I now have the judgments and legal opinion in my possession, and can confirm that they have nothing whatsoever to do with the inspections made and fines imposed on individual property owners for commercial letting. The judgments relate entirely to SL companies operating without the legal requirement of “Autorización Previa”. The Bolkestein Directive means that it is no longer compulsory for businesses to get an administrative license before starting a holiday let business. Even more specifically, if there is no infraction or violation of the law, they cannot be fined, but if there is an infraction, with a commercial let that is otherwise illegal, they can be fined on the basis of that particular illegality.
To be explicit: the Bolkestein Directives are concerned only with registered holiday companies, and then only with the issue of prior authorization to trade. The judgments have no relevance whatsoever to any illegal activities such businesses might be undertaking, and if found to be doing so, they can be fined for those activities. The judgments have absolutely no relevance to individual owners in any shape or form, for whom it can be considered as though the judgments did not exist.
Original post 14 March: I started this post a week ago, and I apologise for the unavoidable delay in publishing it but I needed to get legal confirmation before giving information of this importance.
The Supreme Court in Madrid, the highest Court in Spain, has issued a judgment on a separate issue which we have confirmed has legal application to the appeals currently underway against fines for illegal letting. The judgment, issued in December, concerned internet piracy, and a prosecution undertaken by the Technological Investigation Brigade (BIT) – the police unit behind the internet bullying warning that I posted HERE. In their prosecution of “internet pirates”, the BIT had confirmed IP addresses and linked them to proven phone line ownership: their prosecution was of individuals identified by both IP and phone ownership.
The Supreme Court has now judged that to destroy the presumption of innocence, which is a fundamental constitutional right, more is needed than this form of identification, which is unsafe and illegal. This judgment is of considerable significance to the illegal letting situation since Turismo’s inspectors have not even gone so far as such identification. They have merely taken adverts from the internet and not gone beyond that. They have certainly not even taken the next step of trying to identify who might have placed those adverts, let alone confirm identities through IP address and phone line ownership. As such, the Supreme Court judgment is of strong legal relevance to the defences now in appeal, and an adjunct to the already-submitted appeal has now been presented for José Escobedo’s clients to the Courts, adding the precedent to the arguments used in the appeals. Anyone currently appealing should check with their lawyer that this is being done in their case.

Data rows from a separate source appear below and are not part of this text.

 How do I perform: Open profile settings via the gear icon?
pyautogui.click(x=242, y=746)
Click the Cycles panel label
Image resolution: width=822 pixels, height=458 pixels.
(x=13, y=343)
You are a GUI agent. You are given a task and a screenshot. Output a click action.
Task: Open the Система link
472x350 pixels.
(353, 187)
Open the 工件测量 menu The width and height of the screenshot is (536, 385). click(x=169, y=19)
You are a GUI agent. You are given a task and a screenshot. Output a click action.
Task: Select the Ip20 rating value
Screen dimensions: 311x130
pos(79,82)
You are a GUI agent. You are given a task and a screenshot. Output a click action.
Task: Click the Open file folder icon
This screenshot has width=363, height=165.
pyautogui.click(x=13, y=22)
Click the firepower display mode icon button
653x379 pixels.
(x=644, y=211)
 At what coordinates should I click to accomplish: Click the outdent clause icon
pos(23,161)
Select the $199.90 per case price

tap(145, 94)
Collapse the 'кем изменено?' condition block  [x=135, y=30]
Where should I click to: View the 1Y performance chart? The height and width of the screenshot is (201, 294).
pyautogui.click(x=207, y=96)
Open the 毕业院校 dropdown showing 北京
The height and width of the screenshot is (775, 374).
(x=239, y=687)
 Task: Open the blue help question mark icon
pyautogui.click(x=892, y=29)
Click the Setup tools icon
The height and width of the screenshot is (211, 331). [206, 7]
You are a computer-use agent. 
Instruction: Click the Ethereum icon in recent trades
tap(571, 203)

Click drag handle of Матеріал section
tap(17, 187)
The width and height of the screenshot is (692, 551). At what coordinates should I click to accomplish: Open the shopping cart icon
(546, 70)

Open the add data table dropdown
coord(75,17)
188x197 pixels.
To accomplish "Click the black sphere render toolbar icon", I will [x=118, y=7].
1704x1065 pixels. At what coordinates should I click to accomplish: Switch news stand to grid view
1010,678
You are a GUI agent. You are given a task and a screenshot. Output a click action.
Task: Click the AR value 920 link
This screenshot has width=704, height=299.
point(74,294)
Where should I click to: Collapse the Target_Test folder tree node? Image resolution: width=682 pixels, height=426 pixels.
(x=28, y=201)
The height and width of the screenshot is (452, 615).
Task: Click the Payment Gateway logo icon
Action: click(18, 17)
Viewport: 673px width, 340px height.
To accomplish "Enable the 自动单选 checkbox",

In the meantime, we can now confirm the arrival in Tenerife of a change of tactic by the inspectors previously seen over recent weeks in the eastern islands. We cannot be sure that this is because the Government knows of the above Supreme Court judgment, but it seems quite possible. Inspectors are visiting complexes in the guise of “tourism standard quality surveyors”, and are presenting themselves as such even to Presidents of communities to gain introductions to apartments, though door-to-door visiting is also being reported. These apparent “public officers” are asking the occupants of the apartments how long they are staying, how much their holiday cost, and whether they are happy with the tourist services included with their booking. They have a “questionnaire” for people to fill out. Evidently, owners in residence will not have a problem, but they need to inform any guests that they might be visited. Legal advice is that guests should acknowledge that they are not the owners, but insist that they are not authorized by the owners to answer any questions, nor to fill in any forms, nor especially to sign anything. If pressured, they should ask for the questionnaire to be left with them to be filled in at leisure and returned by post.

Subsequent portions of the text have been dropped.